Vail & Vickers Boats
in
Channel Islands

Vail & Vickers, as well as their neighbors on the Channel Islands, operated unique livestock businesses wherein their location required a transportation system entirely relying on boats and, to a smaller extent, aircraft. From the time of Alpheus Thompson shipping cattle and sheep on a small schooner to the final shipment of cattle off Santa Rosa Island, boats have played a key role in ranch operations. Santa Rosa Island owners almost always had a boat specifically for transporting livestock, supplies, and personnel. Few other places in the Americas operated this way, and the Vail & Vickers ranch was among the last.

Mildred E., 1901-1909
The wooden, two-masted Mildred E. was built in 1884 in Meteghan, Nova Scotia, and was registered by Walter L. Vail and J. V. Vickers in December 10, 1901. Vail & Vickers used Mildred E. in island service for a short time. In 1903 the firm had the Santa Rosa Island constructed expressly for livestock transport, leaving Mildred E. to few duties. Proving unsatisfactory to the needs of the company, Vail & Vickers abandoned Mildred E. in 1909, claiming she was unfit for service.

Santa Rosa Island, 1903-1915
Some confusion has existed as to the Santa Rosa and the Santa Rosa Island. They were actually two different vessels. A. P. More's sailing schooner Santa Rosa wrecked in San Miguel Island's Cuyler Harbor in November 1899. Vail & Vickers contracted construction of the 87-foot, gasoline schooner Santa Rosa Island in Wilmington, California in 1903. Vail & Vickers put her to work hauling sheep off the island by July of 1903.

After the ranch owners obtained the Vaquero, three of Walter Vail's sons-N. R., Ed and Banning-took the Santa Rosa Island on a four-month voyage to Mexico in 1915, leaving San Pedro for Cabo San Lucas, the Gulf of California, and Mazatlán.
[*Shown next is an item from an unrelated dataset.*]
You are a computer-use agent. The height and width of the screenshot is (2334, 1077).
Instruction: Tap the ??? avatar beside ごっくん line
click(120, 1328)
They and their friends, with a hired captain and cook, spent their time "fishing, hunting, trading with the locals of coastal fishing villages, and socializing with Mazatlán's upper society of the day." Apparently the boat was sold shortly after the trip to Mexico and entered service in the South Pacific.

Onward
Smaller boats served the island's smaller needs for transportation to and from Santa Barbara for supplies and provisions. Vail & Vickers' power boat Tortuga operated around Santa Rosa Island in the early 1910s, hauling supplies and mail for various camps on the island. Little else is known of it or of Colleen, another small vessel on the island. Vail & Vickers purchased the 64.5 feet long motor launch Onward for $7,737 in 1921 to perform errands around the island and channel in the 1920s and 30s. C.W. Smith, ranch foreman, used her for various tasks, including retrieving lumber from a wreck that came in handy for building corrals. Smith reportedly took Onward to Santa Barbara after the 1925 earthquake to check on damage there. The Vails kept her on a mooring at Bechers Bay. Vail & Vickers sold Onward in August 1942 to the DeLuxe Water Taxi Company, hoping to stave off the potential military seizure of the main island boat Vaquero, reasoning that the government would not take their only vessel; the attempt failed.

Vaquero, 1913-1943
To bring consistency and reliability to the island cattle transportation challenges, Vail & Vickers commissioned a new cattle boat in 1913 and christened her Vaquero. She was not the first Vaquero to operate in southern California waters. Harris Newmark recalled that a steamer Vaquero offered excursions from San Pedro to Santa Catalina in August of 1871. Vail & Vickers registered Vaquero in 1914.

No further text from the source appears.